# The task
Working through the lines below, return each one that holds "first".

Saved entries
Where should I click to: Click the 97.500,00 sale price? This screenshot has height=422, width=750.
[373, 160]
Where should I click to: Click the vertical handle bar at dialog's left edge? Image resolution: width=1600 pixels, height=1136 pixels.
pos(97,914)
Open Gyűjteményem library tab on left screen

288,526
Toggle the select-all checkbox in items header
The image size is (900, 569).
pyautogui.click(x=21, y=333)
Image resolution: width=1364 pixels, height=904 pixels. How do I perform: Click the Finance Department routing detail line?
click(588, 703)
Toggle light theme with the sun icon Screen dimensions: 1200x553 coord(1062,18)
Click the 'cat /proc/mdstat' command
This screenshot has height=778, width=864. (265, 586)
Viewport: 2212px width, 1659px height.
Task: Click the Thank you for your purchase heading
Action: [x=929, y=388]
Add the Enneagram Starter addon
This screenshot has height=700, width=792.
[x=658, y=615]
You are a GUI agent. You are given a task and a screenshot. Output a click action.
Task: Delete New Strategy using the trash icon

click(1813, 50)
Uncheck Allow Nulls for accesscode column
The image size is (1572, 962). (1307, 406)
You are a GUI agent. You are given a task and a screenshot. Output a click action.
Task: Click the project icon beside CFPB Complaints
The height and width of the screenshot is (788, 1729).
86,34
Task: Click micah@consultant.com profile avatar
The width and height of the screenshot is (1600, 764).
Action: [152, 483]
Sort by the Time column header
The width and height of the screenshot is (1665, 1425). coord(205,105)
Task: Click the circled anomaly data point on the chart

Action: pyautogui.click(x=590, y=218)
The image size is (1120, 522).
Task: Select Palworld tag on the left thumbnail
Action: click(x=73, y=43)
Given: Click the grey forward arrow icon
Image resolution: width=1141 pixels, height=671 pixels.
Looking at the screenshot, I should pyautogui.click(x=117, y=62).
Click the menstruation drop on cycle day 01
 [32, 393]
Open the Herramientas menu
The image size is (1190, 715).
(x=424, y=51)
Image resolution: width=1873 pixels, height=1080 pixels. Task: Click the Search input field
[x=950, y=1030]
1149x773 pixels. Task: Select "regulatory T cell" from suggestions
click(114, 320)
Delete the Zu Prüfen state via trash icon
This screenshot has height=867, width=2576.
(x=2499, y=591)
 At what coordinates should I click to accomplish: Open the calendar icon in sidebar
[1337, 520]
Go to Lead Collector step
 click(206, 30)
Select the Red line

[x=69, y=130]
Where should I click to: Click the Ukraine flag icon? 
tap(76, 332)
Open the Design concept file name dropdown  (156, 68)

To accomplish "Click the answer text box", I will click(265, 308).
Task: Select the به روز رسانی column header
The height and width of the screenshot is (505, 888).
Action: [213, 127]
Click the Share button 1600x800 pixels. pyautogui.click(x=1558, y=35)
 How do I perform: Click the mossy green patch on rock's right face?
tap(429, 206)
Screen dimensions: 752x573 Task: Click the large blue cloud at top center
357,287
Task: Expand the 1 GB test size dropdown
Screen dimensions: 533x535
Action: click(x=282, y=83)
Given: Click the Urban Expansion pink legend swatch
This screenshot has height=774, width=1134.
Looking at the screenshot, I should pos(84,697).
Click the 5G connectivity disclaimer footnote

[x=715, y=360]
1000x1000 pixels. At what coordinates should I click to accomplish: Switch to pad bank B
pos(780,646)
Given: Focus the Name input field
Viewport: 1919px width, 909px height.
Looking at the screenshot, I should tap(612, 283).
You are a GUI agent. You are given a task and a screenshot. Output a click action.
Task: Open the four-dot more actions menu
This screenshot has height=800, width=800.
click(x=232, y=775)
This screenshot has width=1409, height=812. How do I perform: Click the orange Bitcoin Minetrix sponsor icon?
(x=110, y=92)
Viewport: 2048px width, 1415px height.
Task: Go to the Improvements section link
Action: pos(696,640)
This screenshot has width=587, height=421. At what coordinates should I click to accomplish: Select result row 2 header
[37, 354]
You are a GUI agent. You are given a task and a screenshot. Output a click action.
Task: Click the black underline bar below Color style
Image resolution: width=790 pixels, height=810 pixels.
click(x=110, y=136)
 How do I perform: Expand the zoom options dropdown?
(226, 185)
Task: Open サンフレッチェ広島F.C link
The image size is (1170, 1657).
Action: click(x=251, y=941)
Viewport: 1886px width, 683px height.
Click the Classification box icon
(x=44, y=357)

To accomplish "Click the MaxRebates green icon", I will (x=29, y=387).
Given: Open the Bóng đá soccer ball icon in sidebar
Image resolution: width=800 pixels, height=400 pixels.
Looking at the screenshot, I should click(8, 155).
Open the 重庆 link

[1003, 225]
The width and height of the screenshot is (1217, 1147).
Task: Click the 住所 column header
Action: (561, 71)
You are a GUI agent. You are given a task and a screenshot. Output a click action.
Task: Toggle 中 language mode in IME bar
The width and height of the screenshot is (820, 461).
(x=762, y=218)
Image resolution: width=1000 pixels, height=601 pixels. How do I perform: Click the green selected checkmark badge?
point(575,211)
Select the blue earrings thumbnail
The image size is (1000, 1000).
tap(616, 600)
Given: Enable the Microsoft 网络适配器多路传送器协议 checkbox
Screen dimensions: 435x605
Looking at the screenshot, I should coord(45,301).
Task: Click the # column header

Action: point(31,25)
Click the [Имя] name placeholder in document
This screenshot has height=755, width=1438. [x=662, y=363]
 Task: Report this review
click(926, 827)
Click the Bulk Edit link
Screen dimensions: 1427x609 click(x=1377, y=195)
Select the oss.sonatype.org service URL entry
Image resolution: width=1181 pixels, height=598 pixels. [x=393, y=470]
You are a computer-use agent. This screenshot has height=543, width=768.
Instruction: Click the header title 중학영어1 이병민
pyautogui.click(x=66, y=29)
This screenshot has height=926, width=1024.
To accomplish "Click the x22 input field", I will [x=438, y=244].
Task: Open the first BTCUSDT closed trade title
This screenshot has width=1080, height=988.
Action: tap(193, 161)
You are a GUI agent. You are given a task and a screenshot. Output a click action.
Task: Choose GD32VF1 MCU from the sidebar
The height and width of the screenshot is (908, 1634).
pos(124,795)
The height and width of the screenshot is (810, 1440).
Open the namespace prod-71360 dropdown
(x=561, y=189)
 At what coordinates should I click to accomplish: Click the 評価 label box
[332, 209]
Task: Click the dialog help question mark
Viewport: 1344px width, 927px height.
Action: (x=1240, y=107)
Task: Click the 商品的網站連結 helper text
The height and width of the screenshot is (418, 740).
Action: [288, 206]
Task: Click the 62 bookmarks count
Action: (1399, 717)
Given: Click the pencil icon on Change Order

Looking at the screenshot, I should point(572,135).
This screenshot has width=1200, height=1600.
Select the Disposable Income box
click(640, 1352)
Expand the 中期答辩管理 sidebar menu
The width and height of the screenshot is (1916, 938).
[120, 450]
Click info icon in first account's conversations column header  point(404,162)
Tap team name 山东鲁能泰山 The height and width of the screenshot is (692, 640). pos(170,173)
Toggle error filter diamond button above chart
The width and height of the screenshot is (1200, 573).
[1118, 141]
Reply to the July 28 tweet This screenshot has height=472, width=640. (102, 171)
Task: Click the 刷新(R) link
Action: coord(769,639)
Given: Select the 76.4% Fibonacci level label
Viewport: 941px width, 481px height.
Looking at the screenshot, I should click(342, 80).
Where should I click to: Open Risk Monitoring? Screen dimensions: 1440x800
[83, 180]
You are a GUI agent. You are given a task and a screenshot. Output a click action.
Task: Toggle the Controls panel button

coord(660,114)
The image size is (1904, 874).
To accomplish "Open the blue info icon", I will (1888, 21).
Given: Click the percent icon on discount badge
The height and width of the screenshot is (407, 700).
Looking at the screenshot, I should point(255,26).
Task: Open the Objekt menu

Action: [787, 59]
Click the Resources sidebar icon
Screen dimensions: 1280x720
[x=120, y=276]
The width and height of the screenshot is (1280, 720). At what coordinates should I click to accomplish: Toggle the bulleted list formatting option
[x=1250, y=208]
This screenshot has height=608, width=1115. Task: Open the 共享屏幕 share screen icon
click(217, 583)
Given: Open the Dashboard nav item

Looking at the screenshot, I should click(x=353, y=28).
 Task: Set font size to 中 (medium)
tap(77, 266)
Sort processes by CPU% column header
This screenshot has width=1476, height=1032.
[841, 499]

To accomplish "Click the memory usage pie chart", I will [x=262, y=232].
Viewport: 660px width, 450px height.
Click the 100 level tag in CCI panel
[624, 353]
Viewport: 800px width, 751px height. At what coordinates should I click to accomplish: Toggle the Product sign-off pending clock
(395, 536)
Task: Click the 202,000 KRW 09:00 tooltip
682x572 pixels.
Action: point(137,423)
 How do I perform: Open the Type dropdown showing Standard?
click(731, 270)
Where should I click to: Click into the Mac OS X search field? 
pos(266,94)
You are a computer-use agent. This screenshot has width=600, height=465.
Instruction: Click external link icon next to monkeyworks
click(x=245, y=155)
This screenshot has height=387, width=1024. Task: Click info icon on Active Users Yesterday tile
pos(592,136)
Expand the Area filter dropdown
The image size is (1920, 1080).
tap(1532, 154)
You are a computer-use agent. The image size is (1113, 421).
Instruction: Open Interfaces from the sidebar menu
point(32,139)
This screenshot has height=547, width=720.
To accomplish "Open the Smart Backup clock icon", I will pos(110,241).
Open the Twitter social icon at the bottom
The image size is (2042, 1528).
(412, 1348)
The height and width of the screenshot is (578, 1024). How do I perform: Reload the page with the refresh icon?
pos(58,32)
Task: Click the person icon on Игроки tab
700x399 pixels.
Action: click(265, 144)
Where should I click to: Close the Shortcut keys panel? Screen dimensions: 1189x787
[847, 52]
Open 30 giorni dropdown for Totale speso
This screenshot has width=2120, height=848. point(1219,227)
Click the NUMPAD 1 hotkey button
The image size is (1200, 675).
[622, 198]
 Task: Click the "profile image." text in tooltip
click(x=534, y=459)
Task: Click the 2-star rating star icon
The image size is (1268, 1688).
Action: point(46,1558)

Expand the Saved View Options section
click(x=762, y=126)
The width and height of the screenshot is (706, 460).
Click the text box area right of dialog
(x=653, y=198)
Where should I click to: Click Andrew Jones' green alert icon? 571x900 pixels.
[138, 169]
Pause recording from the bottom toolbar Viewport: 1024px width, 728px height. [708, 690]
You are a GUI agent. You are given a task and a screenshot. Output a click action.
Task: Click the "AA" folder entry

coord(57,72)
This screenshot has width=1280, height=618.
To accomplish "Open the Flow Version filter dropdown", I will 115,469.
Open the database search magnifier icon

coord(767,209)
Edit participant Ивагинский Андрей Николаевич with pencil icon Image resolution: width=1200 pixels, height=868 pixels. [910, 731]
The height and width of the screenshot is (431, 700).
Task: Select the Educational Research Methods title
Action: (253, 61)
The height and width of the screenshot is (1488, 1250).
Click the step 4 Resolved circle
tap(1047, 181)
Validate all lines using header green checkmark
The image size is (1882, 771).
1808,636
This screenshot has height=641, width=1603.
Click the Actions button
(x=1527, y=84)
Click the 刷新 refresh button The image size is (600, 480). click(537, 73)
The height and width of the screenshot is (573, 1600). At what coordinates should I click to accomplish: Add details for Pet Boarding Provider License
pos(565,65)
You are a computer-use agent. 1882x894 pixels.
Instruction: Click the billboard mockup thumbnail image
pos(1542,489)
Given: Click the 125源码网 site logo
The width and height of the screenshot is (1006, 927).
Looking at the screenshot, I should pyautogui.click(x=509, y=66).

# Solution for this exercise
Task: Open the first BTCUSDT closed trade title
Click info icon in first account's conversations column header  point(404,162)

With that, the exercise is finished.